On a final note, we’re one again reminded of the Faustian theme of man’s hunger for knowledge at any price, with Aquinas’s obesity being symbolic of his insatiable hunger for knowledge. Obesity is typically used in fiction as shorthand for a character’s greed (a gross demonizing of obesity that even left-leaning people are guilty of using at times), but at least here I can sort of look the other way since Disch is using it less to illustrate Aquinas (who after all is just a figment of Louis’s imagination here, and thus a projection of his own insecurity) and more to illustrate Louis’s character, not to mention how it ties into the novel’s general thesis. How problematic this all could be considered is a topic for another time, perhaps.
A Step Farther Out
Sorry for the relative brevity of this one, but given how short these installments are and how pressed for time I am I don’t see why not. There’s also not a whole lot to say with this one, since it has middle-of-the-trilogy syndrome written all over it—just replace “trilogy” with “quartet.” Something I’ve come to realize about this novel is that, structurally, it has peaks and valleys: there’s a long conversation or three followed by a Very Important Event™ that changes the course of the plot. We have scenes where characters are just talking, which in some way set up what’s about to transpire, followed by a crescendo wherein Louis’s world is rocked.
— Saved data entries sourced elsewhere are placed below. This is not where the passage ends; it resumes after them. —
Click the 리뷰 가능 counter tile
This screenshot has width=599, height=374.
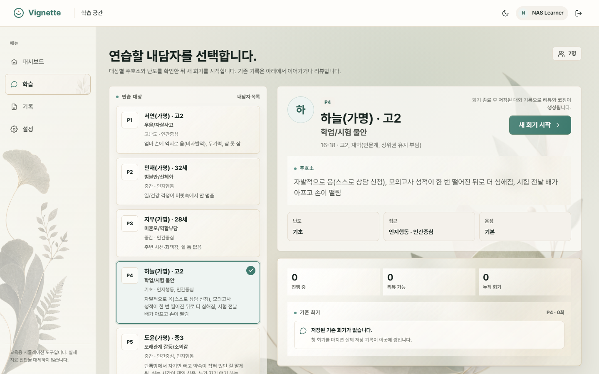pos(429,282)
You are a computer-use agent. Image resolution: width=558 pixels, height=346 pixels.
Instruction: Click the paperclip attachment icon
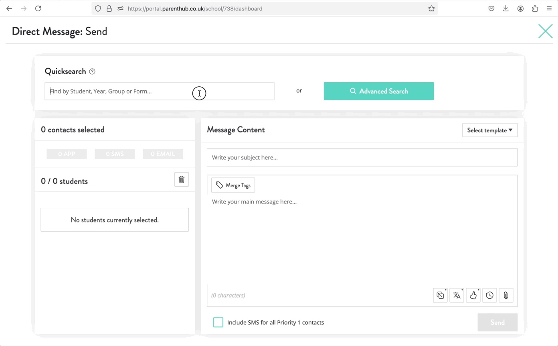coord(506,295)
Strange thing about Part 2 in particular is that we get basically two climaxes: the first one with Mordecai, and then at the end we have the dream sequence with Aquinas which, admittedly, bordered a little too much on padding for my liking. I think I get where Disch is going with the latter, symbolically, but given how short this novel already is I have to wonder if he drew out the dream sequence as long as he did because he realized oh shit, one of the novel’s major characters is dead and we’re only about halfway through. Still, it says something about the evocativeness of that symbolism that I’m still thinking about it a couple days after having read it.
See you next time.
One response to “Serial Review: Camp Concentration by Thomas M. Disch (Part 2/4)”
I think the rabbits with infected genitals is Disch offering a variant on the then current Rabbit Test for pregnancy, which I suspect, given the prevalence of at-home/stick pregnancy kits for about the last four decades, is now wholly unknown to almost everyone under the age of 50. Why not survey your friends and neighbours. See how many scream in horror, “They did WHAT to a rabbit?!”